Si chiamano Lavosti, Pop, Alai-K, Richie, Fujo e Sharama, sono musicisti keniani e affiancano Upendo Hero, ovvero l’eroe dell’amore che, nascosto sotto una maschera a forma di cuore, dopo trentasette anni di prigionia in un centro commerciale spezza le catene e si unisce al gruppetto per un viaggio in Europa dal non poco importante obiettivo.
Un viaggio-avventura a Berlino, precisamente, che rappresenta per questi individui, tutt’altro che discendenti di Superman e privi di particolari poteri proto-fumetto, una vera e propria battaglia atta alla diffusione della cultura e alla difesa di quegli spazi pubblici (quindi, gratuiti) che qualcuno che sta "in alto", spesso, sembra essere interessato a far chiudere.
Spazi pubblici che la popolare metropoli tedesca offre in abbondanza e di cui il regista Farasi Flani, nel corso della circa ora e venti di visione, pone continuamente in evidenza l’importanza.
Mentre ci porta a conoscenza del significato dell’espressione "Gentrification" e, tra mangiate di kebab cucinato da turchi e contatti con il misterioso attivista e artista di arte pubblica noto come "The Wa", costruisce il tutto attraverso una miscela di interviste e veri e propri videoclip inscenati strada facendo.
Videoclip infarciti di pacifica rabbia e volti a includere pupazzi cantanti e lanci di gomitoli di lana; delineando un’operazione decisamente atipica e destinata a rielaborare in una sorta di ritmato "musical da marciapiede" ciò che sarebbe potuto rientrare, in maniera tranquilla, nella classica categoria dei documentari.
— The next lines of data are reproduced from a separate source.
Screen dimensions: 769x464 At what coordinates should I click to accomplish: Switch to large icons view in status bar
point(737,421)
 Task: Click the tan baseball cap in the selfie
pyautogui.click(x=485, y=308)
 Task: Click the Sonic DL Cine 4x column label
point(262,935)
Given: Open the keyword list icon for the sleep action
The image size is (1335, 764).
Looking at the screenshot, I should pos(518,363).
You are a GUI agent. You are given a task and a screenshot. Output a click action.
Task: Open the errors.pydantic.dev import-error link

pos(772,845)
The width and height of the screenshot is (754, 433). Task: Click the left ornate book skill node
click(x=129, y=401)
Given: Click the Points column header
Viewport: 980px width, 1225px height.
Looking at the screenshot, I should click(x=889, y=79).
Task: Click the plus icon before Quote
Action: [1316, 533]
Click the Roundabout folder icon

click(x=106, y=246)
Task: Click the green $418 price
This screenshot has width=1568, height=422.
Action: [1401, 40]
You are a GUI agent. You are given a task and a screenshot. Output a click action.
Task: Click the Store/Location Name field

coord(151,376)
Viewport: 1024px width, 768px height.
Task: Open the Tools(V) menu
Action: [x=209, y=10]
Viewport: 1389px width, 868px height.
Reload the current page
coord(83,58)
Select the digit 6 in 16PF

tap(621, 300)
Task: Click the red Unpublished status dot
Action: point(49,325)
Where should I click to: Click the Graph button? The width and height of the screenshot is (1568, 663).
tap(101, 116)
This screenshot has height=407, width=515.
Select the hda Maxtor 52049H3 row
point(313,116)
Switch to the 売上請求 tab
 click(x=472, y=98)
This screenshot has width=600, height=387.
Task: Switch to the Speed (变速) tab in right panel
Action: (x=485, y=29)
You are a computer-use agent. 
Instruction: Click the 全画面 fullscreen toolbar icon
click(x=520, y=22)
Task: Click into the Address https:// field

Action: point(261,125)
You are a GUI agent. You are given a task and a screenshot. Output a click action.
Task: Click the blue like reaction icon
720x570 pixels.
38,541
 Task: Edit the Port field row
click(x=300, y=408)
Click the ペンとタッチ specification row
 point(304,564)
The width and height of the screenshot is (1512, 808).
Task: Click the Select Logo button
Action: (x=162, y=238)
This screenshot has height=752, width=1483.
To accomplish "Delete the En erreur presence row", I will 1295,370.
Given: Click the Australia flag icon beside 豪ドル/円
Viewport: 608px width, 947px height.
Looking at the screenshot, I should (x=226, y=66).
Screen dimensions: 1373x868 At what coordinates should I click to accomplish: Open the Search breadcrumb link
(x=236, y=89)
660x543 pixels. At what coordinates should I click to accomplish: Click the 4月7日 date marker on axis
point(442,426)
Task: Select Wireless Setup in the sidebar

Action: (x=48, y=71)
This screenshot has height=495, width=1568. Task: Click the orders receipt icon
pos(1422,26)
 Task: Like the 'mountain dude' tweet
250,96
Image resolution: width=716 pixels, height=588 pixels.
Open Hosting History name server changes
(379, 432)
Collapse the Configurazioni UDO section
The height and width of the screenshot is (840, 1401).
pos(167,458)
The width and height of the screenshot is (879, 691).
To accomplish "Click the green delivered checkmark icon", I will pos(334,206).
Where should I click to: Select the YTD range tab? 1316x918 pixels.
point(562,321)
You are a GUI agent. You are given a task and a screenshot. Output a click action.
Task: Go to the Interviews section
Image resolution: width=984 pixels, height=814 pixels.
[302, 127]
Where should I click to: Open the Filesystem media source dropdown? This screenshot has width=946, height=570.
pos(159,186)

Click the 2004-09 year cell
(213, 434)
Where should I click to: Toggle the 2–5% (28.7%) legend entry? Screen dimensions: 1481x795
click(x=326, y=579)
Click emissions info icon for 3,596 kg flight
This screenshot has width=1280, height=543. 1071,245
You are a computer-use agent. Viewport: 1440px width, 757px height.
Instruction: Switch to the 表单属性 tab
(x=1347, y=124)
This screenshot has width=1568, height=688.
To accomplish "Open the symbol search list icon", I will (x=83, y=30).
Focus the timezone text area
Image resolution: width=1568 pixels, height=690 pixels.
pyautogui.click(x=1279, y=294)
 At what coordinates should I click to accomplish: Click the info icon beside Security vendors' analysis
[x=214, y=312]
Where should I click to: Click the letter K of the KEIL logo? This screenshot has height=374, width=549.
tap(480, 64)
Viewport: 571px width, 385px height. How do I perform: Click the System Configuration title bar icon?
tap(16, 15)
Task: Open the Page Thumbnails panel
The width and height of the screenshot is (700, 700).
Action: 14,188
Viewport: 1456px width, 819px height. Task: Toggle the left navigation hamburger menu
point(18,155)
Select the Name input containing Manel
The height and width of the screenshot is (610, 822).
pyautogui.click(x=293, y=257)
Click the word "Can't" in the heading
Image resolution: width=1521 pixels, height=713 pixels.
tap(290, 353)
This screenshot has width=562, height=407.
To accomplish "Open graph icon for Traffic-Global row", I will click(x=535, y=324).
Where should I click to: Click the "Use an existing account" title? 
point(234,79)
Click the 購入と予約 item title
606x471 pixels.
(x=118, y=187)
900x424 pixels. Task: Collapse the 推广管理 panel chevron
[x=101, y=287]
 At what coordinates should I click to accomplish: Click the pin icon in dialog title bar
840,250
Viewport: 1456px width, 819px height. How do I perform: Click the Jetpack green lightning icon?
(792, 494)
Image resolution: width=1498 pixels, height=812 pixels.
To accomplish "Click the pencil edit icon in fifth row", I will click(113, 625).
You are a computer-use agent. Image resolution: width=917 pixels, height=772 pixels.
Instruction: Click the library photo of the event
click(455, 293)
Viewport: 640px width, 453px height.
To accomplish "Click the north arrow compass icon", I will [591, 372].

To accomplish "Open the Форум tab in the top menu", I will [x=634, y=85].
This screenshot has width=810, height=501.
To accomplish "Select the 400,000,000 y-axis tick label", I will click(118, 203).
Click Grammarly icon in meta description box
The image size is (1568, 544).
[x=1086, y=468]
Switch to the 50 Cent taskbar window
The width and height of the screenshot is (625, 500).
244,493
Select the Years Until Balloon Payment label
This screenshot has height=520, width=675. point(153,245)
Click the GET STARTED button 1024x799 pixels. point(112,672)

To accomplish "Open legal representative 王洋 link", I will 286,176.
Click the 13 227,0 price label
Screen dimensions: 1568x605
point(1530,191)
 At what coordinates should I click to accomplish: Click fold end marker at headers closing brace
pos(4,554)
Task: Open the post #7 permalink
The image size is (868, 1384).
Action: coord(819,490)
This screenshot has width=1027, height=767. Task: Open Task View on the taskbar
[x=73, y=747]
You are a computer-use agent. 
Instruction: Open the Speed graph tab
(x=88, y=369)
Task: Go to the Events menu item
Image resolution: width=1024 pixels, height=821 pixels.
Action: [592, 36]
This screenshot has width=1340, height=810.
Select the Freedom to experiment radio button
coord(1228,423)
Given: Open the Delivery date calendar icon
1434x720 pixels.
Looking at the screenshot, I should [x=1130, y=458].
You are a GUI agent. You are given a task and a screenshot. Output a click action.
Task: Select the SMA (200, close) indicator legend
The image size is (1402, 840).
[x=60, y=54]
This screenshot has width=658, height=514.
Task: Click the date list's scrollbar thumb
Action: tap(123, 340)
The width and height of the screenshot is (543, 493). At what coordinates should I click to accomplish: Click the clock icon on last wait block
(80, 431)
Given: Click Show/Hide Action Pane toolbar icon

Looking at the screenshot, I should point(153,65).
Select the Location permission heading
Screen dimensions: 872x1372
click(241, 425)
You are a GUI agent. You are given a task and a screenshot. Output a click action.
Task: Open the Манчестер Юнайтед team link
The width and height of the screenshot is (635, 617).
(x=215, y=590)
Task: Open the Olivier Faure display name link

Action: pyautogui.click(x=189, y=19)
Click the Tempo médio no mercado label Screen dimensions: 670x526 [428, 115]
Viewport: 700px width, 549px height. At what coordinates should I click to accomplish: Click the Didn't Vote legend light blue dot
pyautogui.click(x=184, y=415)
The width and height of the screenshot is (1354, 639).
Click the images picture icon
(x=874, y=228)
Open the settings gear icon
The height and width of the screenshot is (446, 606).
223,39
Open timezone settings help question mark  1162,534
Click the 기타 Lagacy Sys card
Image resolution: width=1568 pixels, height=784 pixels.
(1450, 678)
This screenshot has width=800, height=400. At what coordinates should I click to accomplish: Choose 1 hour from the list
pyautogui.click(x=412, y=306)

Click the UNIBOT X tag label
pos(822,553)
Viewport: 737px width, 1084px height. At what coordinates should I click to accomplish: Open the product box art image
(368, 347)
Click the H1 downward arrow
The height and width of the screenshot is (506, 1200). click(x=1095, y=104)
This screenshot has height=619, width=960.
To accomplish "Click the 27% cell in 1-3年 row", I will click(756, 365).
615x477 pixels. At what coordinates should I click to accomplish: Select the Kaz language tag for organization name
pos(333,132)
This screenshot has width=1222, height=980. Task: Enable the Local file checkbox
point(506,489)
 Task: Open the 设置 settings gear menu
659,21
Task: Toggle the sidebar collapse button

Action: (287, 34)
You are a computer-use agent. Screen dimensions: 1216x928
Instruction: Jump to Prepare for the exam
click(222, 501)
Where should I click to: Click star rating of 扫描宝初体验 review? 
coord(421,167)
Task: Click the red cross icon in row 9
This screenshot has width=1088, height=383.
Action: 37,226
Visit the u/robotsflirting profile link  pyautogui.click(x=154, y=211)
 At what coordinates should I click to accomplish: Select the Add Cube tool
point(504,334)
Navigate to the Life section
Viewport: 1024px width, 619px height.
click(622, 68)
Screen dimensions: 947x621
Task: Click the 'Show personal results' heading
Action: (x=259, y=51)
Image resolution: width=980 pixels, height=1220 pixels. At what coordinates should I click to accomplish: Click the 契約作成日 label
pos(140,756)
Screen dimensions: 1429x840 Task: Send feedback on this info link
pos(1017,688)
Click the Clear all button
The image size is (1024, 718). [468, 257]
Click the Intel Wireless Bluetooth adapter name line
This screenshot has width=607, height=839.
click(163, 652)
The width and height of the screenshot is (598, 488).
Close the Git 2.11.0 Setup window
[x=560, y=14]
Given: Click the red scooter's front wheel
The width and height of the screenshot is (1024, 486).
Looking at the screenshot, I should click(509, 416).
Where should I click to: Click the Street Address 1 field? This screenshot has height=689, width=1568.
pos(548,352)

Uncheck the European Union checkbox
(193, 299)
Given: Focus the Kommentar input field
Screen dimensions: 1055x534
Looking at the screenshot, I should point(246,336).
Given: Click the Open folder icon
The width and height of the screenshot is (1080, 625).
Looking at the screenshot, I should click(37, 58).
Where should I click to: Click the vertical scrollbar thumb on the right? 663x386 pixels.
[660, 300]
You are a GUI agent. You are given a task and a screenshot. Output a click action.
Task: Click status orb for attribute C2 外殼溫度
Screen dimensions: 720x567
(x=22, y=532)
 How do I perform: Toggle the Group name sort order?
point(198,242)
Man mano che viene spiegato non solo in che modo la maggior parte degli odierni problemi che affliggono i giovani africani sia una conseguenza dei processi di deculturalizzazione e desocializzazione iniziati durante il colonialismo, ma anche – e soprattutto – che i sogni e le utopie sono importanti quanto la realtà.
Perché, facendosi portavoce di attualissime tematiche sociali, lo scorrevolissimo documento filmato in questione intende, prima di tutto, manifestarsi quale vera e propria dichiarazione d'intenti all'insegna della libertà... ovviamente indirizzata a fornire spunti di riflessione a un cinico pianeta Terra che, stretto nella fredda morsa del capitalismo, sembra essere propenso a regalarne sempre meno.

La frase:
"I miei genitori venivano da classi e contesti sociali diversi, ma all’epoca l’amore dominava ancora e lo spazio pubblico era condiviso da tutti".